Abstract

We developed a fully automated, two-step deep learning approach for characterizing coronary calcified plaque in intravascular optical coherence tomography (IVOCT) images. First, major calcification lesions were detected from an entire pullback using a 3D convolutional neural network (CNN). Second, a SegNet deep learning model with the Tversky loss function was used to segment calcified plaques in the major calcification lesions. The fully connected conditional random field and the frame interpolation of the missing calcification frames were used to reduce classification errors. We trained/tested the networks on a large dataset comprising 8,231 clinical images from 68 patients with 68 vessels and 4,320 ex vivo cadaveric images from 4 hearts with 4 vessels. The 3D CNN model detected major calcifications with high sensitivity (97.7%), specificity (87.7%), and F1 score (0.922).
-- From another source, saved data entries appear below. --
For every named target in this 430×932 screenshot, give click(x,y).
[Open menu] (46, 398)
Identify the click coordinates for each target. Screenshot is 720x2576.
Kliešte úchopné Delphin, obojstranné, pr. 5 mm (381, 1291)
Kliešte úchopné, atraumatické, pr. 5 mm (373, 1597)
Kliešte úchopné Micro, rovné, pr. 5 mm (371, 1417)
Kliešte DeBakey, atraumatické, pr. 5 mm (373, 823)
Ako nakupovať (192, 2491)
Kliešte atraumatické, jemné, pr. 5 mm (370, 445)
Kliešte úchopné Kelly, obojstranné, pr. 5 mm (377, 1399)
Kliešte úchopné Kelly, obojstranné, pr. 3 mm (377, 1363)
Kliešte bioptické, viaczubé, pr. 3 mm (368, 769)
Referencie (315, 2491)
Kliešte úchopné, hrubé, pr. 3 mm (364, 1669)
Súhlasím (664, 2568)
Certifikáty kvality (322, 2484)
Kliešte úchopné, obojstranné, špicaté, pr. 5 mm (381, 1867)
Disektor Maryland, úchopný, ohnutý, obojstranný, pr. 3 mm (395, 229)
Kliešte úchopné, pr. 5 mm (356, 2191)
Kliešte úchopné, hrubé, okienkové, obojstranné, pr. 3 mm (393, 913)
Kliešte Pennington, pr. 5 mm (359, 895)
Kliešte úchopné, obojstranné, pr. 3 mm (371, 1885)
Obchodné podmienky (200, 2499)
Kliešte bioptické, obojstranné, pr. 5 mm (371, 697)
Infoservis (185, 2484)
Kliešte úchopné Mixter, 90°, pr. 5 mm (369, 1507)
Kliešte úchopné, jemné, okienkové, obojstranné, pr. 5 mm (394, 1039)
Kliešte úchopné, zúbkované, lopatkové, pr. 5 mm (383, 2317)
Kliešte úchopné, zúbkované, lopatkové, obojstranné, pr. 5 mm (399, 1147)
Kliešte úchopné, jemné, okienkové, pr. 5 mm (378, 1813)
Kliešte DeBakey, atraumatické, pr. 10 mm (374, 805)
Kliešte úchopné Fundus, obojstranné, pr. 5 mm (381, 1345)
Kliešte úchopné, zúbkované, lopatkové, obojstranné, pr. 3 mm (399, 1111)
Compared to the standard one-step approach, our two-step deep learning approach significantly improved sensitivity (from 77.5% to 86.2%), precision (from 73.5% to 75.8%), and F1 score (from 0.749 to 0.781). We investigated segmentation performance for varying numbers of training samples; at least 3,900 images were required to obtain stable segmentation results. We also found very small differences in calcification attributes (e.g., angle, thickness, and depth) and identical calcium scores on repetitive pullbacks, indicating excellent reproducibility. Applied to new clinical pullbacks, our method has implications for real-time treatment planning and imaging research.

Highlights

  • Coronary calcified plaque (CCP) is an important marker of early atherosclerosis

  • The severity of CCP is strongly associated with the degree of atherosclerosis, and the extent of CCP distribution is linked to higher rates of complications and worse outcomes during or after percutaneous coronary intervention (PCI), the most widely performed intervention for coronary heart disease [3]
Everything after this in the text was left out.